While the majority of shoppers are buying most of their gifts on Amazon, Amazon is not where they go first for product inspiration the majority of the time. They use a combination of Google, social media, retail apps, and retail websites. You can leverage this.
If I was a large retailer or brand I would leverage these channels to acquire and keep more customers. While building out an e-commerce solution that leverages headless commerce, microservices, and APIs, I would do the following:
- Use Google's Content API to integrate your applications with Google Merchant Center so you can get your products listed at the top of Google and programmatically manage your products, inventory, orders, accounts, and more.
- Use Facebook's commerce platform to start selling more on social. With new channels like Instagram Shops launching in 2020, social commerce is just getting started. To scale commerce here, you can integrate an order management system (OMS) with Facebook's Order Management API.
- Drive more traffic to your site and increase conversions. Use a combination of paid search and SEO. During the holidays, optimize the titles of your category pages and PDPs with holiday-related terms. Also, increase conversions by using an API-based pricing and promotions engine.
As for adding the necessary microservices and APIs to successfully execute these tactics, you don't have to build out the microservices and APIs like Amazon. Instead, you can use headless commerce services and APIs that are maintained and updated by third parties like Fabric.
Anticipating the need for microservices and APIs by large retailers hoping to compete with Amazon, we created an event-based platform when we started building Fabric in stealth mode back in 2017.
This event-based model makes it easy to connect Fabric with SaaS from other providers, with custom apps developed in-house, and even with monoliths that have two-way APIs.
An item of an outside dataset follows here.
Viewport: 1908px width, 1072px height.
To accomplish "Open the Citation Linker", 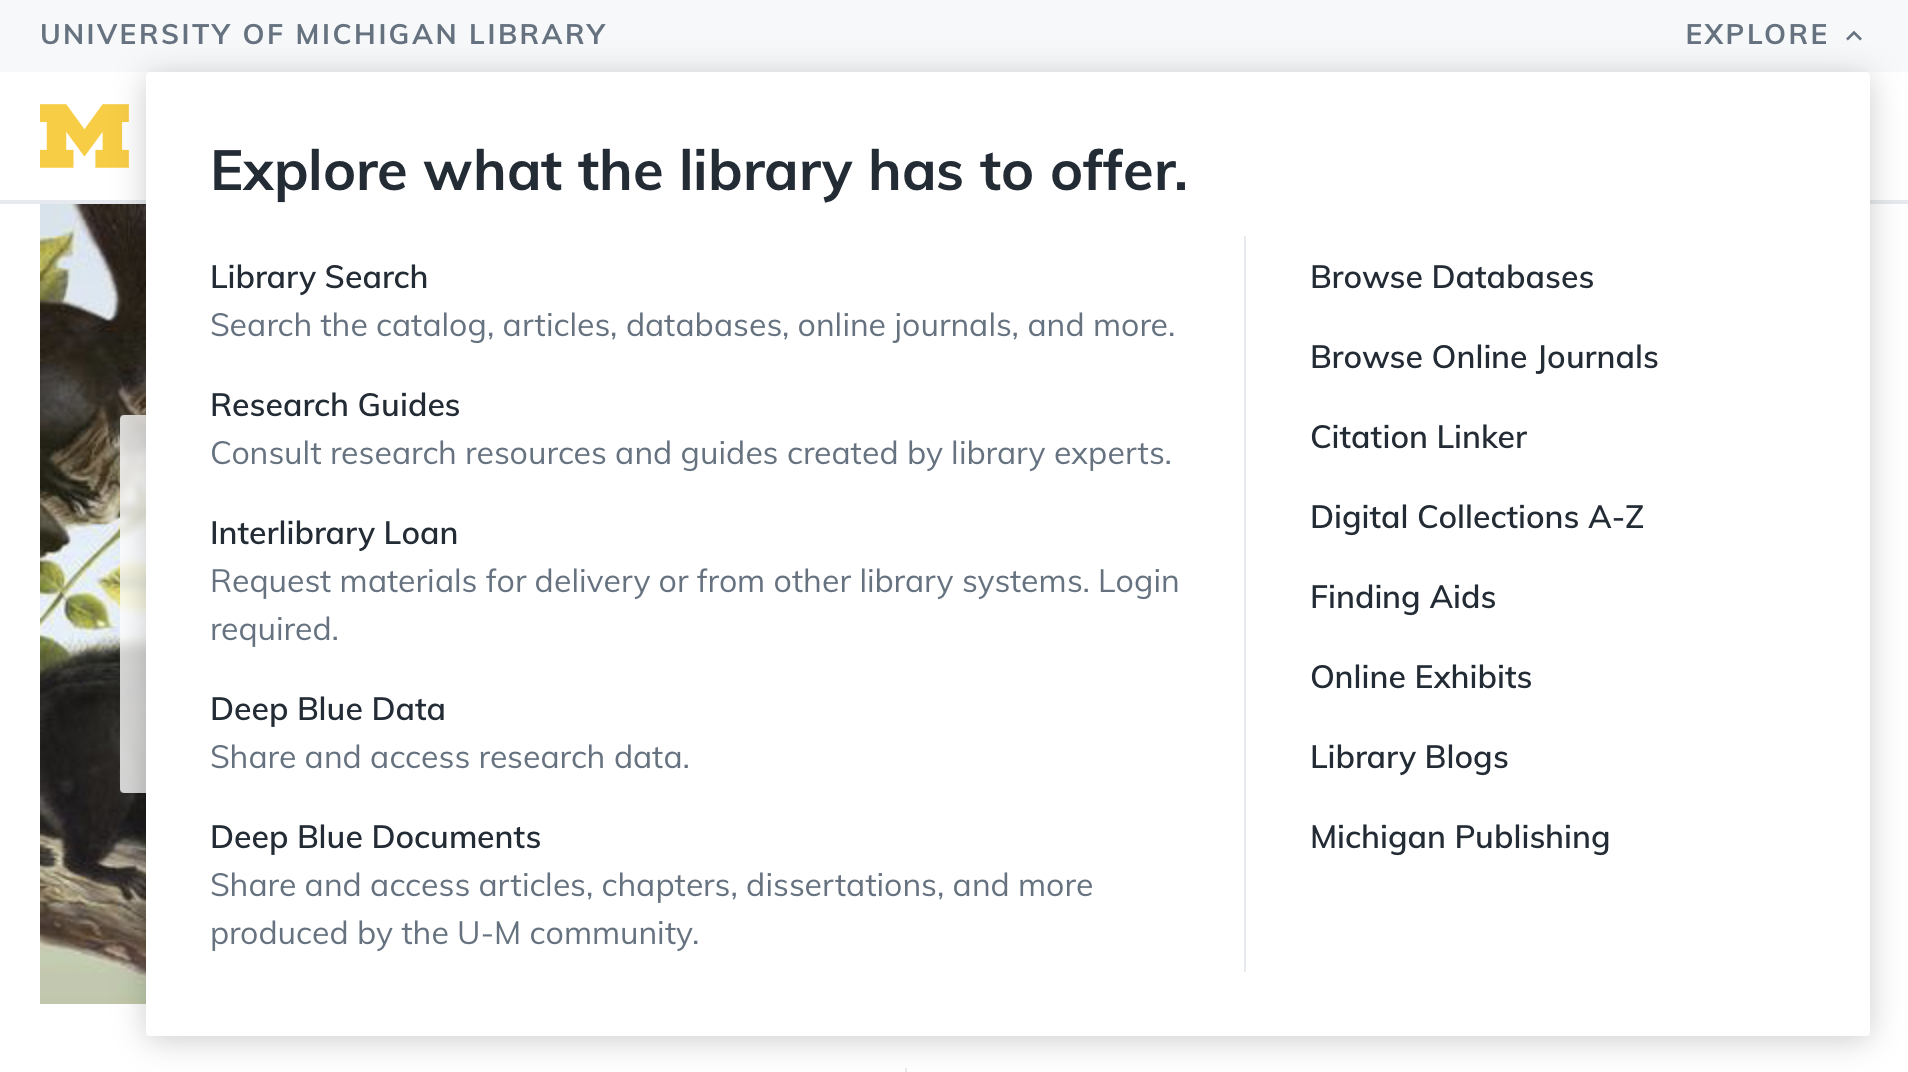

This gives you the ability to compete without replatorming. Multi-billion dollar companies using outdated monoliths like Salesforce Commerce Cloud are already doing this with Fabric so there's really no excuse to wait.
What are you waiting for? Christmas?
The easiest way to get started with headless commerce is to find one product with a suite of microservices and APIs. Integrate this product into your existing workflow and continue building out your microservices-based architecture. This is the approach many of our customers are taking today. They are innovating while keeping operations stable.
The multi-billion dollar company I mentioned is starting with Fabric's product information manager (PIM) because they have tens of thousands of SKUs. For you, the best place to start might be with a pricing and promotions product like Offers, especially if you want to create a large amount of promotions during the holidays. In either case, I recommend starting to break down your monolith today.